Nei prossimi cinque anni l’industria del turismo offrirà circa 300mila posti di lavoro, ma quasi un quarto di questi (74mila posizioni) resterà scoperto secondo una stima  dell’ultimo rapporto Excelsior Unioncamere  che ha fatto luce su quello che è un vero e proprio paradosso. L'offerta di impiego nel travel sta infatti crescendo più che in altri settori economici, ma il fabbisogno non riesce a essere soddisfatto.   Il gap è relativo principalmente alle competenze, dalle più classiche che si possono apprendere negli istituti di istruzione specializzati alle ‘nuove’ relative al green e al digital; e fa sì che ci sia una distanza via via sempre più ampia tra quello che cercano le aziende dell'industria dei viaggi e quello che i candidati hanno da offrire in termini di skill. Il risultato è che il lavoro c’è - e nel 2022 la domanda è aumentata del 15,4% a fronte di un aumento generale del 12,2% negli altri ambiti economici -, ma non ci sono i lavoratori, o meglio le figure adatte a ricoprire i ruoli vacanti.
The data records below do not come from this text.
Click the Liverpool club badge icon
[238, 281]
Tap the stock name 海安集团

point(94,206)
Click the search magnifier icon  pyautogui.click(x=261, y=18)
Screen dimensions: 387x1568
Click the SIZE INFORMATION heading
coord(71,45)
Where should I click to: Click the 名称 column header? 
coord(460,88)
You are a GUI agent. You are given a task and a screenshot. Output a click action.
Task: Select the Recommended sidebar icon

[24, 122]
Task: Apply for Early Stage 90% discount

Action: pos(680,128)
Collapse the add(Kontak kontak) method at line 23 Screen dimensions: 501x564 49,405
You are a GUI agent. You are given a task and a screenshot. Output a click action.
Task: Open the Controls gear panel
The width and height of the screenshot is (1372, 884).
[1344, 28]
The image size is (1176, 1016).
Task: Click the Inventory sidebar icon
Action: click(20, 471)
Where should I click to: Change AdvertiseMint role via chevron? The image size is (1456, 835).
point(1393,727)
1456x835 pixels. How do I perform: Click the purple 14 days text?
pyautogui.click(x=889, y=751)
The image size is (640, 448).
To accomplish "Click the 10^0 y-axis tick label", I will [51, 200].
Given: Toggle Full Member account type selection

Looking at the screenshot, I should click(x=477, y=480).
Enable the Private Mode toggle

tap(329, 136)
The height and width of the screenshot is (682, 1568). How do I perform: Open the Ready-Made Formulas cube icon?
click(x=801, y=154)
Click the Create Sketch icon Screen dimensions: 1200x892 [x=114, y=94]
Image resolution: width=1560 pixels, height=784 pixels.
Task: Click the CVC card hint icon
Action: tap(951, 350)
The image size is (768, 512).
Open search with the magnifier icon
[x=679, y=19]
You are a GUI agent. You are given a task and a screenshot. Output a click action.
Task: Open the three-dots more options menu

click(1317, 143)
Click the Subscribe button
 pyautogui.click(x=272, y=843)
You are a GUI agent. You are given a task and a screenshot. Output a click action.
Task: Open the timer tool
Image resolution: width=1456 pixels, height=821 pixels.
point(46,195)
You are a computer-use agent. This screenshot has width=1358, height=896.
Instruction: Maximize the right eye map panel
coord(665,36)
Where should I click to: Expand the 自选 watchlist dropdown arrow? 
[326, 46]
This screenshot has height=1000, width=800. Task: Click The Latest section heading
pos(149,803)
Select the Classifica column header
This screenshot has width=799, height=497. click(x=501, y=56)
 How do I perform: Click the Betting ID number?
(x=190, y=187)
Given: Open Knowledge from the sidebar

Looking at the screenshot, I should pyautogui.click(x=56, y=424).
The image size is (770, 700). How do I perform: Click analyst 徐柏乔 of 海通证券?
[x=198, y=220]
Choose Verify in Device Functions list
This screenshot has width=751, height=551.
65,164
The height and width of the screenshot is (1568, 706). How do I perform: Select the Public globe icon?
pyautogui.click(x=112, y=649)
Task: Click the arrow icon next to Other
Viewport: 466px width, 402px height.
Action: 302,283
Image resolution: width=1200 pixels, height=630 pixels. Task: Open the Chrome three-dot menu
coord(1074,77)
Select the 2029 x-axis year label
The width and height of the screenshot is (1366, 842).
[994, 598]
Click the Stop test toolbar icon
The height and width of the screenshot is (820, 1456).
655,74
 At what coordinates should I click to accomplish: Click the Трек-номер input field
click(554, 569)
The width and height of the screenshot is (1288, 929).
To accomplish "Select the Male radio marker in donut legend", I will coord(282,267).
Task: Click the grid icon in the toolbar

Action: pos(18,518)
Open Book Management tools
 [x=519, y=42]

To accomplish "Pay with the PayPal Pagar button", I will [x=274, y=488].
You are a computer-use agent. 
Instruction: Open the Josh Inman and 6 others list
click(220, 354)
L’anno scorso si è registrato un aumento esponenziale del mismatch. Se, infatti, nel 2019 era difficile reperire il 24% dei profili che venivano ricercati, nel 2022 questa difficoltà ha interessato oltre il 40% dei profili ricercati, con problemi nella programmazione dei servizi del comparto turistico.

Contrariamente a quanto si possa pensare, il divario non riguarda solo le figure di alto profilo, ma anche quelle cosiddette ‘meno skillate’. Si rileva il fenomeno nelle figure qualificate, come i manager, nel cui caso il gap è salito di 50 punti percentuali, nonostante un aumento della domanda. Questo vuol dire che tali lavoratori sono andati a lavorare in altri settori. La difficoltà nel reperimento delle risorse si riscontra anche per i tecnici del marketing (+43,6 punti percentuali), i cuochi d'albergo (+28,4%), i camerieri (+27,2%), nonché per il personale non qualificato addetto alla ristorazione (+13,3%) e per il personale non qualificato addetto ai servizi pulizia (+37,8%)". Per alcune di queste figure a pesare sul reperimento delle risorse  c’è anche un problema legato al declino demografico, che non riesce a garantire il ricambio generazionale.

I processi di recruiting si fanno sempre più costosi e lunghi, con ripercussioni su costi e operatività. La ricerca impegna ora più di tre mesi per alcuni profili, in alcuni casi addirittura i tempi si allungano e vanno a raggiungere l'anno, con conseguenze pesanti sull'erogazione dei servizi e sui bilanci delle imprese. Così i recruiter si trovano spesso a prendere i candidati e a formarli in azienda, con costi notevoli, oppure cercano di attingere dall'area territoriale in cui si trovano e intervengono anche sulla leva retributiva proponendo stipendi più alti.